Friday, February 27, 2009

Some may view money as a curse. Not The Mother

Editorial from Sri Aurobindo Society, Singapore
What about money in an individual’s life?

It is this material, money, that fetches food for survival, clothing and shelter, the basic needs of life. It is money that guarantees that little pleasures are taken care of, the little extras of vanity, that little extra that makes one look fashionable, the little bit more of that special bite, that little bit more of convenience to rest our limbs, that little more of comfort and coziness, whichever niche of the world we occupy, even if momentarily.

It does not take long to realise that money and the fulfillment of desires are close cousins. The very invitation to think about what money may mean to one, is troubling.
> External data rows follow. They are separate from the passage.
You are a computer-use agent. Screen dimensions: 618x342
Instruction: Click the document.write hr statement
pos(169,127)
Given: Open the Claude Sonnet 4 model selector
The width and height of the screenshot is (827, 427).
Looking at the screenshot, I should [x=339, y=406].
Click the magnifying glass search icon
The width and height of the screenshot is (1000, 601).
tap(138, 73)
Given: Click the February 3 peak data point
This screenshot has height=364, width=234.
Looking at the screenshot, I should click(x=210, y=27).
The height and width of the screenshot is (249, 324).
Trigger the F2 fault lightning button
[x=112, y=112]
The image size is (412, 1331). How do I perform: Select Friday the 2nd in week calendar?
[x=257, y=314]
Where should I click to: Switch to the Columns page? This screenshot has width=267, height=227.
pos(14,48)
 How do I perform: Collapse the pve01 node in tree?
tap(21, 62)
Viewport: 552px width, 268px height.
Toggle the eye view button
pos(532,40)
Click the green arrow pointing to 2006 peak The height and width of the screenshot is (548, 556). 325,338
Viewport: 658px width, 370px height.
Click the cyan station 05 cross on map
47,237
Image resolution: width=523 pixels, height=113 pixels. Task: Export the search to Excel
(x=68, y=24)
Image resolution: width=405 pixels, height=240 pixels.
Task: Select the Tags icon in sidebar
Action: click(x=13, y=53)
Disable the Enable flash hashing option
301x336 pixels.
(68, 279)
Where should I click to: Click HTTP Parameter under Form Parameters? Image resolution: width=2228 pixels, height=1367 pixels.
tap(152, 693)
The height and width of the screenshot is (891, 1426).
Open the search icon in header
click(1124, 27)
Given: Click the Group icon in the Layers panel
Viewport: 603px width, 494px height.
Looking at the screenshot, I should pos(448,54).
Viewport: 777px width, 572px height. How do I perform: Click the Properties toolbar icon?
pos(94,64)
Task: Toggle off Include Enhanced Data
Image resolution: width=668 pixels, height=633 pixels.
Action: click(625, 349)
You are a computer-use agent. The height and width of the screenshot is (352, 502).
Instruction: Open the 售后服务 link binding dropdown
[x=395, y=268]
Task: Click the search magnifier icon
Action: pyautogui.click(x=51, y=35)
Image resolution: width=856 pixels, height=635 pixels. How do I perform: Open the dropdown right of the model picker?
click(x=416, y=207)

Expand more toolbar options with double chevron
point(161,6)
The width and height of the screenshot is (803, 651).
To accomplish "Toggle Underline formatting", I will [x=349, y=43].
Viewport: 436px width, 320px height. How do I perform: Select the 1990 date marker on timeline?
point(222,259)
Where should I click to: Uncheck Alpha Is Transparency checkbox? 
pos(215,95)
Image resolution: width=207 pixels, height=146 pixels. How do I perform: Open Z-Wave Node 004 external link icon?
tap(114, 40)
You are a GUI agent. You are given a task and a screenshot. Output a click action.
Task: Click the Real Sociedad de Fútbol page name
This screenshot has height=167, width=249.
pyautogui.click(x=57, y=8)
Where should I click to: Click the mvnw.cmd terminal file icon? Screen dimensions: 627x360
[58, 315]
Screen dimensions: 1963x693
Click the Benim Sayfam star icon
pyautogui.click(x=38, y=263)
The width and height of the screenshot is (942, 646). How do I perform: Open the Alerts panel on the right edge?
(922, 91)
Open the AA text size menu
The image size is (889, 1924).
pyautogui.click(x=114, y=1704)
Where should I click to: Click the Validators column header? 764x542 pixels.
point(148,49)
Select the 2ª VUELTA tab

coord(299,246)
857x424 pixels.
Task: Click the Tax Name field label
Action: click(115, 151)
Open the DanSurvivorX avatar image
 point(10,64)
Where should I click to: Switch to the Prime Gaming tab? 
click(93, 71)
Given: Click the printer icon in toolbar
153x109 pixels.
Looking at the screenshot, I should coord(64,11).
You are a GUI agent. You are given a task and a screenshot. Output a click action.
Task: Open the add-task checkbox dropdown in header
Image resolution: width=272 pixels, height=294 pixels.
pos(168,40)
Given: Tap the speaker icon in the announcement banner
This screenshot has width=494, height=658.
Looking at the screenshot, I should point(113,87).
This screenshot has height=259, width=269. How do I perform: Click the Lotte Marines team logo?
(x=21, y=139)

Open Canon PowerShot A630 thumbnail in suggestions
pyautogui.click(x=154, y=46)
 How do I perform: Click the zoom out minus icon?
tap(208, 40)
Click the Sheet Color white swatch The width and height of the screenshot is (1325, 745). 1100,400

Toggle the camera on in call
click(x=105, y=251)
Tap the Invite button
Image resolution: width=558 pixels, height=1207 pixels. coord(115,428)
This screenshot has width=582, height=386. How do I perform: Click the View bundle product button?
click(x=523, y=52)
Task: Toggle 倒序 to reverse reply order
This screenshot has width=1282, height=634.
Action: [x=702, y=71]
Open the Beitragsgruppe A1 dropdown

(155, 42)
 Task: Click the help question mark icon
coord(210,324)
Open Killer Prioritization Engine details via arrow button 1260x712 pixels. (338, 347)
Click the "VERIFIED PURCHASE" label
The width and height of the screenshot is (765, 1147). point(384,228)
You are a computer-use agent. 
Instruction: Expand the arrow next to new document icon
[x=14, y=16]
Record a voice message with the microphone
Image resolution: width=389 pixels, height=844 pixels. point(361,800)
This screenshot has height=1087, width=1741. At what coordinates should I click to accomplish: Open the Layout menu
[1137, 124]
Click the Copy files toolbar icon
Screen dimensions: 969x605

It may be troubling because something within resists a revamp of the structure that one has built with money and all the comforts it has helped one to build around oneself.

Money is generally viewed as a material. However, there is an alternate way of viewing our relationship with money. The Mother suggests that money is also a “force” with power behind it, power to make and break, to build and destroy. This then depends on the wielder of this instrument called money.

  • Who is he who is given the use of money ?
  • What drives his motivations, what is his highest need in life?

These will determine how he uses this force, money. We are troubled over the money world of current times, the way it has wound itself into a destructive tension or unwound itself into disarray and breakdown. But how could we have motivated, fueled this chaos (at least as it stands to date) in the money market, with our sets of values on what is important to us?

Some may view money as a curse. Not The Mother. She says that money can become a blessing instead of the curse it now appears to be in many ways. We are left to fathom the knots and tangles and to find a connectedness, between our seemingly unending impulses of desire, their somewhat partial fulfillment and the vehement cry for more and also the real possibility of transcending this state of affairs into freedom from the clutches of this power and to use it in that freedom instead, far removed from personal, narrow, short-sighted gains.

This, one is invited to do without going far; by taking a dive deep down, discovering and recognising first the knots and tangles and then the prime need of one’s life and after that, inquiring into the possible snowball effects of our money moves in every corner of the earth.